La pratica del cantar versi rivestendo la poesia con melodie che ne rispettassero il metro e lo stato d'animo del poeta è documentata a partire da Dante fino alla seconda metà del '500 e traccia una panoramica del vastissimo universo dei cantori professionisti che eccellevano in quest'arte improvvisativa.
Canterini, ma anche umanisti, cortigiani e buffoni; tra questi alcuni cantori ciechi che avevano sviluppato in maniera eccezionale quest'arte dove la memoria era l'elemento centrale e che, a causa della loro menomazione, avevano raggiunto livelli altissimi, basti ricordare, tra i tanti, il canterino Niccolò Cieco da Firenze che grazie al suo agente Michele del Giogante che lo ha trascritto, nel dicembre del 1435, ci ha lasciato un trattato sul "principio di imparare l'arte della memoria".
Tracce delle melodie per cantar capitoli, stanze, sonetti sono conservate in alcune intavolature per liuto e strumenti a tastiera della seconda metà del Cinquecento oltre che in edizioni a stampa di repertori polifonici dei primi anni del secolo (Petrucci, Antico, Caneto). Alcuni manoscritti di metà quattrocento, di provenienza napoletana e senese, riportano i primi esempi di strambotti e due arie per cantari toscani. Grazie a questi materiali e alla rilettura di essi possiamo cercare di restituire una prassi scomparsa, ma così centrale nella formazione umanistica del perfetto Cortegiano.

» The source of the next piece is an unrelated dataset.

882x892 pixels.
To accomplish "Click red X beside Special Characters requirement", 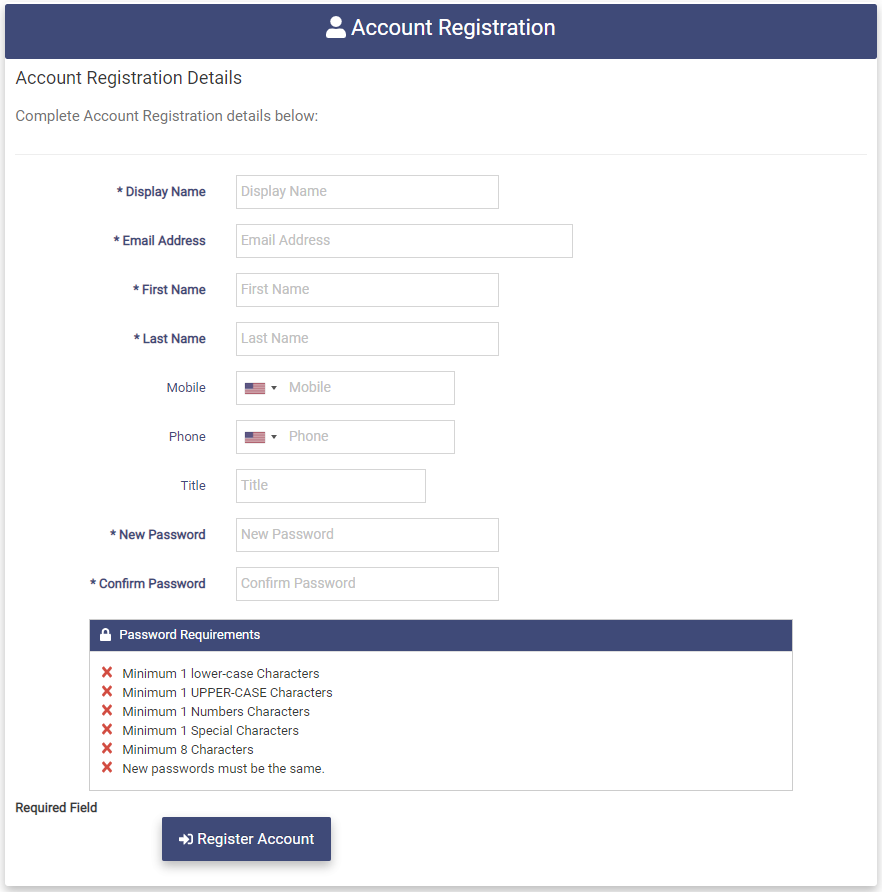I will (107, 730).

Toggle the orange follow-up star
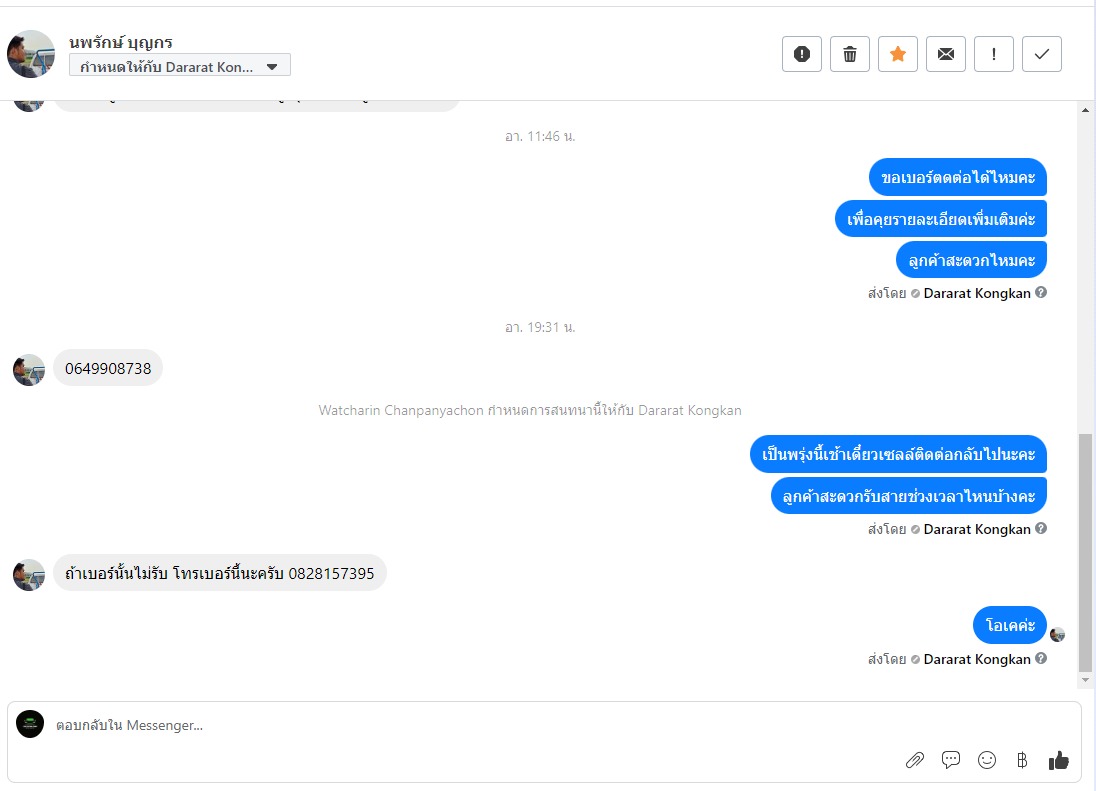tap(897, 54)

Nino Pirrotta in un suo saggio definisce la tradizione non scritta La musa assente, una musa alla quale è necessario ridare la voce se vogliamo capire la dimensione di un fenomeno che a partire dai primi anni del Quattrocento si afferma sia in ambito cortese che in quello popolare e che continua nei secoli ad essere praticato in maniera soggiacente a tutti i generi musicali, nella tradizione orale, fino ai nostri giorni.